The Eurasian otter and the smooth-coated otter are carnivorous semiaquatic mammals located in the marshes and rivers whose diets consist of primarily fish, amphibians, crustaceans, insects and birds, but their populations have seen a decline since the 1970s. The Persian leopard is a large carnivorous feline located in the northern forest whose diet consists of primarily wild goats. A small population was recorded for the first time at the beginning of the 21st century in the border region between Iraq and Turkey. The sand cat whose presence was recorded for the first time in the desert of Al-Najaf is a small carnivorous feline located in the sandy deserts (diet consists of small rodents, cape hare, greater hoopoe lark, desert monitor, sandfish, cerastes vipers). The Wildcat is a small feline located primarily in forest whose diet consist of rodents, birds, small reptiles and poultry.

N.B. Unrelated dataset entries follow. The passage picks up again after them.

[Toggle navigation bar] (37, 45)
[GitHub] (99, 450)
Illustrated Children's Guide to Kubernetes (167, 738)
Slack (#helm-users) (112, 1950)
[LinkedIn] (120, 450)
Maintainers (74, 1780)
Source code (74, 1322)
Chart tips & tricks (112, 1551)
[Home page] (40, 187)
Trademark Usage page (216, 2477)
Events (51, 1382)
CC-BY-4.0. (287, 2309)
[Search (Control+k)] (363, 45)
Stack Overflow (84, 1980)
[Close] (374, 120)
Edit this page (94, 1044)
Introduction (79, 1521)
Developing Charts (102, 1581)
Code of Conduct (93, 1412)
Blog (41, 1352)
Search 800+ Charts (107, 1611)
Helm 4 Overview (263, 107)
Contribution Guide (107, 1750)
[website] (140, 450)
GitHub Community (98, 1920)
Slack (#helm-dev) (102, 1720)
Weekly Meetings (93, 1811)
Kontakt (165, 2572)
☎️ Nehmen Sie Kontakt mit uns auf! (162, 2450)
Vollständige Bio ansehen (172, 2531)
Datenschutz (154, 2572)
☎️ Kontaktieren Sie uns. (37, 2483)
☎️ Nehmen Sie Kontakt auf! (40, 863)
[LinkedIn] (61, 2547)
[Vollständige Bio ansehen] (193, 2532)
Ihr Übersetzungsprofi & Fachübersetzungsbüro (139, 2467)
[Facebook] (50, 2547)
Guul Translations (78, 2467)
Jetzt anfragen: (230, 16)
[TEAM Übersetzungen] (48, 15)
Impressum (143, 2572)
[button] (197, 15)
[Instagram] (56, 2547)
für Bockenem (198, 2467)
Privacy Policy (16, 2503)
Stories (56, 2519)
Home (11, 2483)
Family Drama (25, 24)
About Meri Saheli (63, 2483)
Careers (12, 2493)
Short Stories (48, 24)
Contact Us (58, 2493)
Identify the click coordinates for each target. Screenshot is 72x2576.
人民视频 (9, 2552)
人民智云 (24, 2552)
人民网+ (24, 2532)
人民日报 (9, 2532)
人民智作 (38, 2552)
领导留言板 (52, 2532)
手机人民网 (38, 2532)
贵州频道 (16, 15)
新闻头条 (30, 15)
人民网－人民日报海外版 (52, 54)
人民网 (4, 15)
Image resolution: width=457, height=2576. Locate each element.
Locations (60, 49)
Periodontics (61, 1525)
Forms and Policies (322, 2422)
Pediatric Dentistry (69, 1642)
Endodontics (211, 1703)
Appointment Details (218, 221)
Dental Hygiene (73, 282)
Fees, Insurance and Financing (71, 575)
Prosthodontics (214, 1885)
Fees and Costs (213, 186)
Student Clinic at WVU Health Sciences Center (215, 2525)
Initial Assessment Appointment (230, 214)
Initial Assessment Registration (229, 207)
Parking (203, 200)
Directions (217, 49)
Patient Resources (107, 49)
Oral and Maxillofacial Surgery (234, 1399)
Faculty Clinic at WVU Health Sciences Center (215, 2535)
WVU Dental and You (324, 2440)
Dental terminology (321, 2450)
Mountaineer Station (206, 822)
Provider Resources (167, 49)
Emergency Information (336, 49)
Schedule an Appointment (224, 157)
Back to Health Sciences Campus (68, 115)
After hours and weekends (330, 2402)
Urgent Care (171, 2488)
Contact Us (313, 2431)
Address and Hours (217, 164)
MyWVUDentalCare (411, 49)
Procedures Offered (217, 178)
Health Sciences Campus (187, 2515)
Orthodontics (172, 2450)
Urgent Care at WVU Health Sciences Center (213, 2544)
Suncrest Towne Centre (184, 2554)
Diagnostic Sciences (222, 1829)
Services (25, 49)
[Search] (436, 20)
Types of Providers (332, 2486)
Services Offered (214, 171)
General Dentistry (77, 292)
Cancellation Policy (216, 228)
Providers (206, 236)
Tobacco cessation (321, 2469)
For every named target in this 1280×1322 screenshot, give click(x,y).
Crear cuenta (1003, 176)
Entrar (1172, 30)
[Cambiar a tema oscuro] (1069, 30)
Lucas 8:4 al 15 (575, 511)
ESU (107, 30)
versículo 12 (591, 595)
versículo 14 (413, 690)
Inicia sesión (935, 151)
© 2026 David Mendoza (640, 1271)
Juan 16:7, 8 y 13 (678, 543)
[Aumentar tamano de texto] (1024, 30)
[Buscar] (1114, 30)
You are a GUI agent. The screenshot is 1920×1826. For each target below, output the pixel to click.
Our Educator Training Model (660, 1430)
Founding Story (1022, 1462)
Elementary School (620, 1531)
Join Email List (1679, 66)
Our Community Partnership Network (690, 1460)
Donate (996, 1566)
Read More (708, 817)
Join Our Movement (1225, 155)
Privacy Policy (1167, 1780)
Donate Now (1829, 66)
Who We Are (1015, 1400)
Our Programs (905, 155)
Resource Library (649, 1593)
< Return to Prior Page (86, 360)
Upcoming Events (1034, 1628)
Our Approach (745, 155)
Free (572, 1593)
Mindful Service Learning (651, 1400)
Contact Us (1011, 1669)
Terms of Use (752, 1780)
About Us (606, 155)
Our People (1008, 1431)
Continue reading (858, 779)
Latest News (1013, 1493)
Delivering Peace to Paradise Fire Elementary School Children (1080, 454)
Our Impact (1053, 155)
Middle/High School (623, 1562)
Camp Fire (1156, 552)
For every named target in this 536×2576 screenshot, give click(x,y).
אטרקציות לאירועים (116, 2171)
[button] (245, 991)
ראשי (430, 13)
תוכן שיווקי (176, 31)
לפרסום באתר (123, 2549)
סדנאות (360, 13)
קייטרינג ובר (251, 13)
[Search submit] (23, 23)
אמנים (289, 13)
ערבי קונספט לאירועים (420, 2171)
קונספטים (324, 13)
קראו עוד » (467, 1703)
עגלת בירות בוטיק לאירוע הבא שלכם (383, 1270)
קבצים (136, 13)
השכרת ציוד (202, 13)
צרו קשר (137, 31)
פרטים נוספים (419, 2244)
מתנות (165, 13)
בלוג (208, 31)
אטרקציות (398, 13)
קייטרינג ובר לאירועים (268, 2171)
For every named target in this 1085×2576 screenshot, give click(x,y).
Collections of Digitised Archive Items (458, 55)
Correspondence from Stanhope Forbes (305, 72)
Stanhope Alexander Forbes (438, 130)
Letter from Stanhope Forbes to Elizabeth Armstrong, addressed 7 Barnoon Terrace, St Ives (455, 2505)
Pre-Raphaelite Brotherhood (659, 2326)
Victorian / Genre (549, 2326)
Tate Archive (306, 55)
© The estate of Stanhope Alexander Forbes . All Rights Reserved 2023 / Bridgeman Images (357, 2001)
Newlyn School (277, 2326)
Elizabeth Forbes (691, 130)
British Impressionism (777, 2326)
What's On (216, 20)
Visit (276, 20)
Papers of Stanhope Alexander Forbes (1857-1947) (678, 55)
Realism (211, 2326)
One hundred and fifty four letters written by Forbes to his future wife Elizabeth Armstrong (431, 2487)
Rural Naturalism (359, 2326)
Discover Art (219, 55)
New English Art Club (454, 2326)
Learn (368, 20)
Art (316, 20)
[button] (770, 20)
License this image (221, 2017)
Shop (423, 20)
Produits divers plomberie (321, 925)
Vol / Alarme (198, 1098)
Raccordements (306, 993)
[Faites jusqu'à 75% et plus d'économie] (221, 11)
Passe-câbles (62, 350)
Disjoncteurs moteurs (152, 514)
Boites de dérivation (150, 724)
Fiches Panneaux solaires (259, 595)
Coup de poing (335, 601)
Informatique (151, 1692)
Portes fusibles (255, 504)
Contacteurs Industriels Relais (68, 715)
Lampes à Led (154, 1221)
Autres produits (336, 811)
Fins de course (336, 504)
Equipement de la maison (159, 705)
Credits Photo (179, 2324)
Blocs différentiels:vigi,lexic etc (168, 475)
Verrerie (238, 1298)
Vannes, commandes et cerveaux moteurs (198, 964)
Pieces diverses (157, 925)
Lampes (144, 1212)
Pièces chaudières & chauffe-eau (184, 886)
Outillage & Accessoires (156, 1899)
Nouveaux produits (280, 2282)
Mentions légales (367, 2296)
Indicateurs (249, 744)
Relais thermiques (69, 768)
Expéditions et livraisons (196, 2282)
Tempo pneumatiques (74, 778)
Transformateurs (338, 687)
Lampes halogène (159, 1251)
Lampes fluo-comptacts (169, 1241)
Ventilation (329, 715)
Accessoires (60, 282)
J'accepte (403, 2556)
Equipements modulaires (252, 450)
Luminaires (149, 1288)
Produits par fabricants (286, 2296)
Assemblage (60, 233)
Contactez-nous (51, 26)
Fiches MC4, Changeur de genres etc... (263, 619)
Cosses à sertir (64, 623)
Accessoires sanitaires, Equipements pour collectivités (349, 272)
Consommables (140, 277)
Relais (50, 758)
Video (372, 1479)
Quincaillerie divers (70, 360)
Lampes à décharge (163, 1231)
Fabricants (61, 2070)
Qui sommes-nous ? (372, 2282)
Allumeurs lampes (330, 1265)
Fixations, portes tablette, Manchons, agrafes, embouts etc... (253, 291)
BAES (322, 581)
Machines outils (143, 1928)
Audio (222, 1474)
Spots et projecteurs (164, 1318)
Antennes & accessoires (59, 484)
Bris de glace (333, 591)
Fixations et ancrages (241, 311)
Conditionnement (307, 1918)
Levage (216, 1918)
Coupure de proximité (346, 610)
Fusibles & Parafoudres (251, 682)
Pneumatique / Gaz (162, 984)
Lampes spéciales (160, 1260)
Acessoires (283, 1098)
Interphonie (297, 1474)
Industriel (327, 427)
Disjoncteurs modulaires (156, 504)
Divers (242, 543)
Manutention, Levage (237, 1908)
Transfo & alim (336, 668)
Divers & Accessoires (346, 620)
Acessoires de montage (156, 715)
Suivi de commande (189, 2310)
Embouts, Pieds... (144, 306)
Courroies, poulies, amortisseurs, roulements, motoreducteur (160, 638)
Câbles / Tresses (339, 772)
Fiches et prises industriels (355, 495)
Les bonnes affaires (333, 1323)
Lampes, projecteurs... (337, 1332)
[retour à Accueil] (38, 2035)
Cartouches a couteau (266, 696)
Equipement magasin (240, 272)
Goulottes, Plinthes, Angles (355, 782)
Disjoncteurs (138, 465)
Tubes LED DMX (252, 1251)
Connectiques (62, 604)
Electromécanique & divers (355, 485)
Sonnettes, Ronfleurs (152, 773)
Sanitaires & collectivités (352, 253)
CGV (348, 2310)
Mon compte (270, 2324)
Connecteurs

The Rüppell's fox is a small omnivorous canine that located in deserts north of the Euphrates river whose diet consists of insects, small mammals, lizards, and birds. The Marbled polecat is an omnivorous weasel located in deserts of N.Iraq whose diet consists of small rodents, birds, lizards, fish, frogs, fruit, and grass. The Small Indian mongoose small omnivorous weasel located in the alluvial plains whose diet consists of insects(dragonflies, grasshoppers, mole crickets, ground beetles, earwigs), rodents, amphibians, reptiles, small birds, small grasses, small fruits. The Goitered gazelle is a herbivorous antelope that is located in mountains and areas of broken terrain. The Wild boar is an omnivorous swine located in the marshes and along the numerous rivers in Iraq whose diet consists of plants(rhizomes, roots, bulbs, tubers, nuts, berries, seeds, leaves, bark, twigs, shoots), earthworms, insectivores, insects, rodents, bird eggs, lizards, snakes, frogs, and carrion. The Bactrian camel is located in varying habitats from rocky mountains to arid deserts and has a herbivorous diet that consists of various kinds of vegetation. The European hare is a herbivorous rodent located in the plateaus of Iraq and along the Tigris river.

Other mammals include:

- Indian crested porcupine
- Caucasian squirrel
- Broad-toothed field mouse
- Yellow-necked mouse
- House mouse
- Black rat
- Short-tailed bandicoot rat
- Indian gerbil
- Sundevall's jird

===Extinct fauna===
The only confirmed record of a Caspian tiger was a specimen killed near Mosul in 1887. The Asiatic cheetah occurred in the desert west of Basrah until 1926. The last known cheetah in the country was killed by a car. The last known Asiatic lion was killed on the lower Tigris in 1918. The last Arabian oryx was shot in 1914. Syrian elephants roamed Mesopotamia until around 700 BC.